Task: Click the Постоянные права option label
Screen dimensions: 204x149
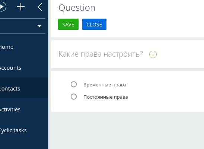Action: (106, 97)
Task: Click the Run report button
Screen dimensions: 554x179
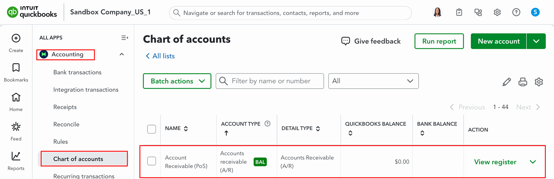Action: point(439,41)
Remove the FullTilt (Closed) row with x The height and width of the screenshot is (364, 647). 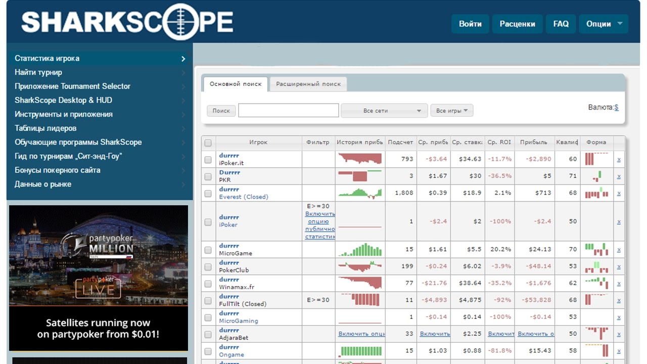point(619,300)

EXERCISE PROMPT: What are the lines above that hold the string "Task"? Copy them.

EXPECTED ANSWER:
Task: Click the Постоянные права option label
Task: Click the Run report button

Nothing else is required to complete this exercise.